I remeber those days you used to hold on to me so tight and beg me never to leave you. And i remeber how we used to swear on our lives that we were forever.
But the truth is, even if i hadn't done what i did with brandon, we would not have lasted much longer anyways. We just argued too much, remeber what i said about the smiley face chart? 6 smiley faces out of 6 weeks. And i think that piece of paper stuck to my wall, just confirmed what we knew in our hearts all a long. We were never meant for do or die. and we did love each other andy bunney, i loved you with everything i was capeable of, but we just fell apart.
and i can't tell you that im not bitter about the break up, because i am. maybe if youd done it to my face, i could of forgiven you, but getting another girl to call me? that was just heartless.
and i cant tell you im happy for you and your new relationship, because im not. and its not because i miss you, its because i dont want you to be happy after everything you put me through. I cant even say that we will be friends in time because i just dont know. I gave you everything i had, and you broke my fucking heart in two, and because of you, i am never going to trust fully again, and yes i know in the future, maybe even now, i am going to fall for someone, but i dont want to give them any part of myself, because i cannot risk getting hurt again.

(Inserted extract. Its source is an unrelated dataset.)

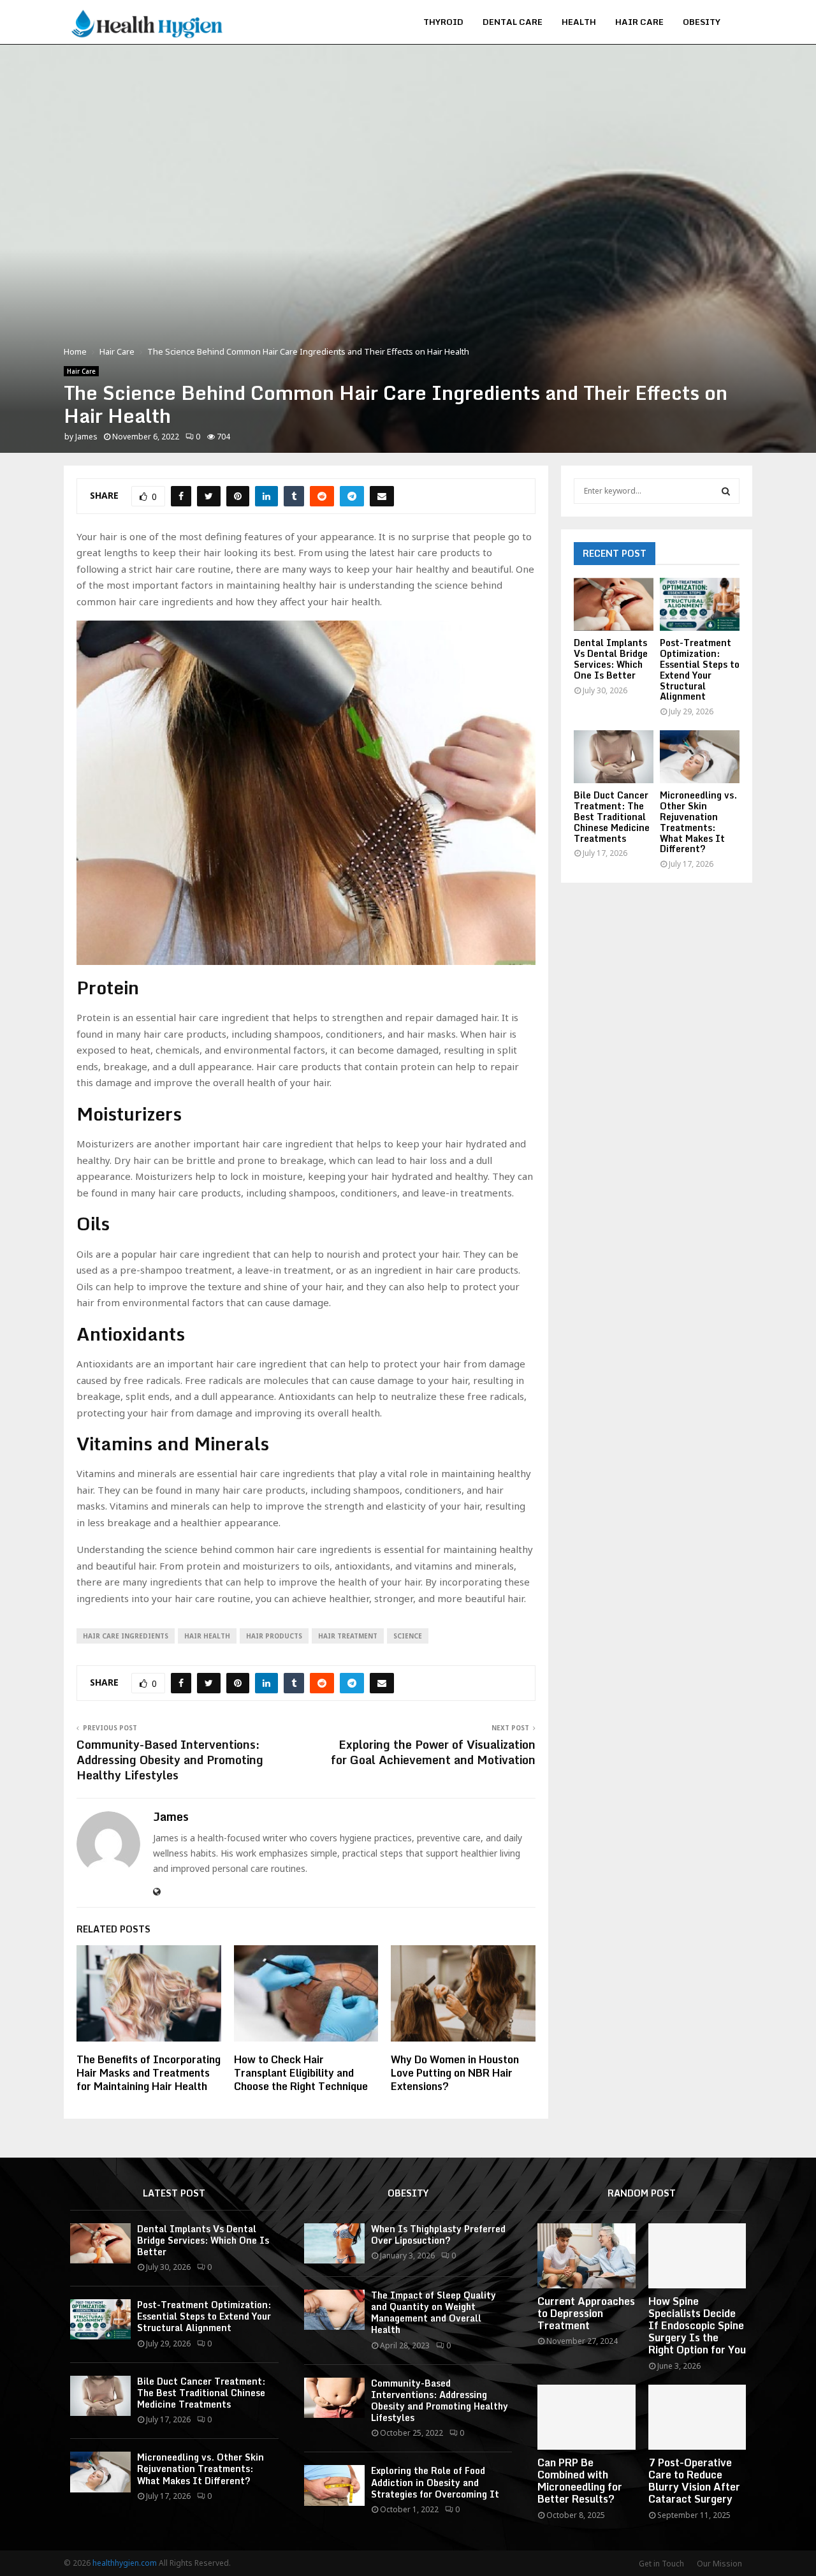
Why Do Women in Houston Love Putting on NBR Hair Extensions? (455, 2072)
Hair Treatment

and you walked away so easily.. you didnt have a single scar, and you could forget everything, but me? i cant forget, no matter how hard i try. I remeber the park and ride races, i remeber november 9th, i remeber christmas and easter, and all the times in the cinema, and i remeber how you held me when i was crying. and i want to fucking forget it all.
but i promise you, you will probbaly never remeber half the things i will never forget.
and i want to move on now, because im over you, and i just wanted you to know that yes, i am angry and bitter, and pissed offf, but im not sad anymore.
you were a lovely person to me andy bunney, but your also human, and you hurt me too much.
so now i just want you to go.
please
just dont break me down anymore.
because i need to learn to be strong again, so that when the right person comes along i can love them with everything ive got.